This past week has been very difficult. Offey, a seven month old baby girl, passed away. She was born two months premature and had ongoing health problems. The baby's illness was rare, and the local health clinic was not able to provide treatment. On Monday, Chris and I, along with Porcia (who helps us with translation), took the mother and baby to a private hospital in Pretoria (about three hours from where we live).
The wait at the hospital was long and the registration process very confusing. We were only able to visit Offey and her mother for fifteen minutes every three to four hours. The children's section of the emergency facility was painted blue with simple drawings of Mickey and Mini Mouse decorating one of the walls. I can still picture Chris sitting in the over-sized black chair in the children's ward holding Offey and whispering secrets to her. I'm not sure what those secrets were exactly, but I think they were whispers of God's love and the eternal home in heaven that was prepared for her.
Offey was in a great deal of pain. Her small body was malnourished, and her head was swollen from the fluid that surrounded her brain. She was no longer able to see or to breath her nose. She was wrapped in blanket lying in a crib when she breathed her last.
In South African culture prior to burial of a loved one, a religious service is held each evening for a number of days at the family home. I had the honor of sharing at two of those services. The first evening, I talked about God's great love for children. The second evening, I discussed a passage from 2 Samuel. King David's infant son was very ill. For seven days, David fasted and prayed. He didn't bathe and refused to sleep in his bed. He laid on the floor grieving for his sick child. David deduced that his son had passed away when he noticed the servants whispering. Upon learning about the death of his child, the king went to the temple to worship God. He bathed, changed his clothes and ate a meal.
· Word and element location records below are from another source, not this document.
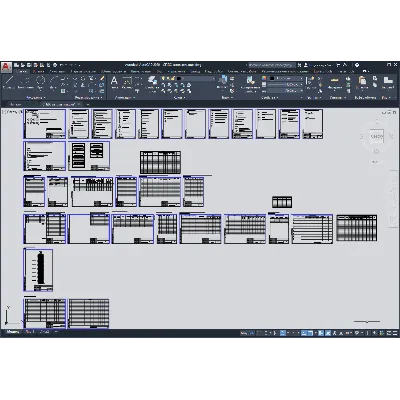The width and height of the screenshot is (400, 400).
Task: Click the Measure ruler icon
Action: tap(335, 80)
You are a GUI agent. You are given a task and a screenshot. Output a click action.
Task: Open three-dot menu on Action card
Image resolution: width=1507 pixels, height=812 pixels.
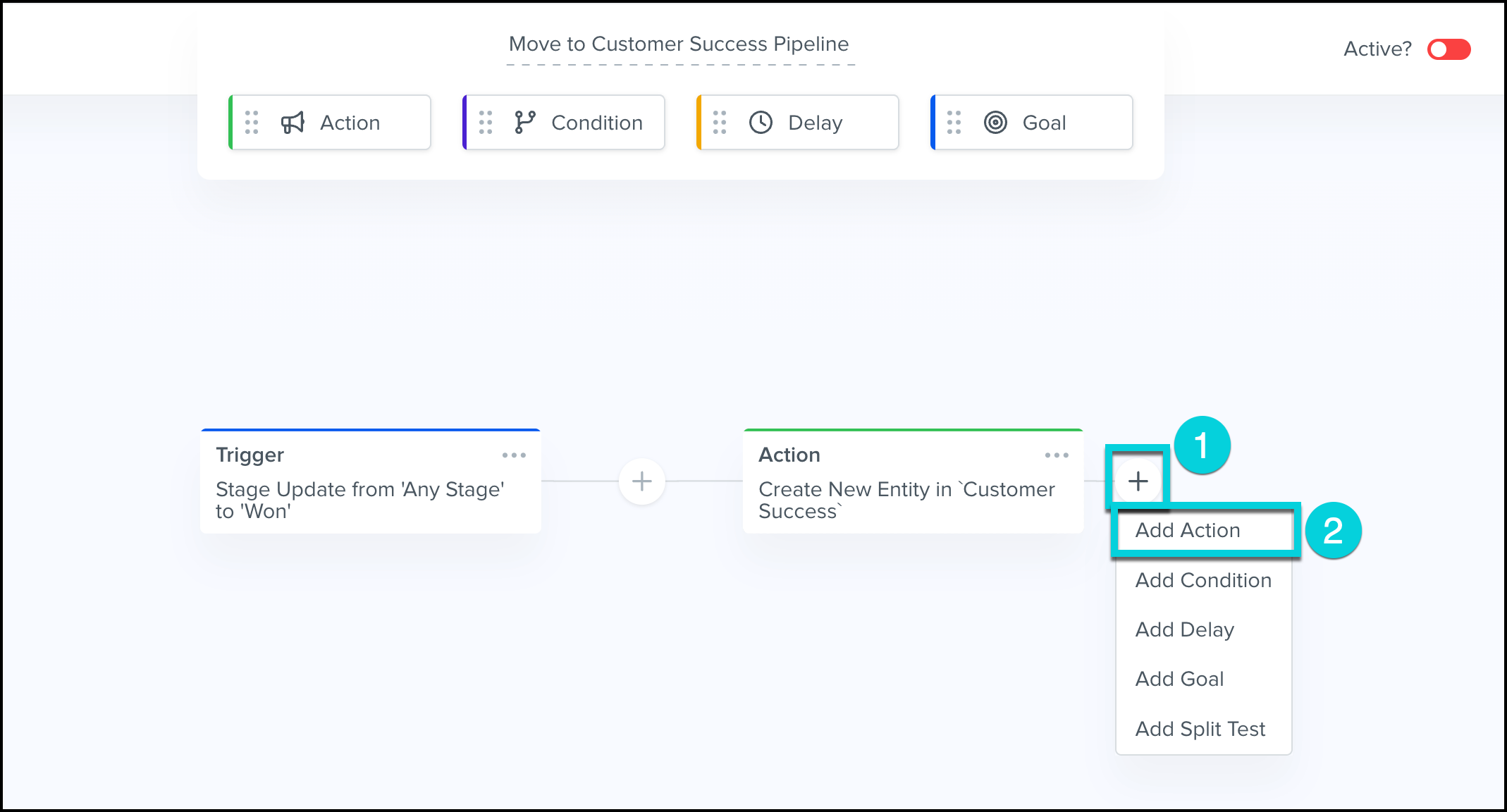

His close friends didn't understand David's behavior.They were confused that while his son was ill the king mourned, but when the son passed away, the king removed himself from the floor, cleaned himself up, and requested food.
Grieving looks different to different people. We all mourn our losses in various ways.Some mourn in the presence of family and friends, while others grieve in solitude. Some refuse physical nourishment, while others need bodily fuel to get through the long lonely days.
When King David's friends questioned his behavior, he responded with these words, "I can't bring him back. Someday I will go to him, but he won't return to me."
Our hearts are saddened, yet no one can bring Offey back. She won't return to this earth, but someday her mama, her grandmother, her church family, and others, including Chris and me, will go to her in heaven.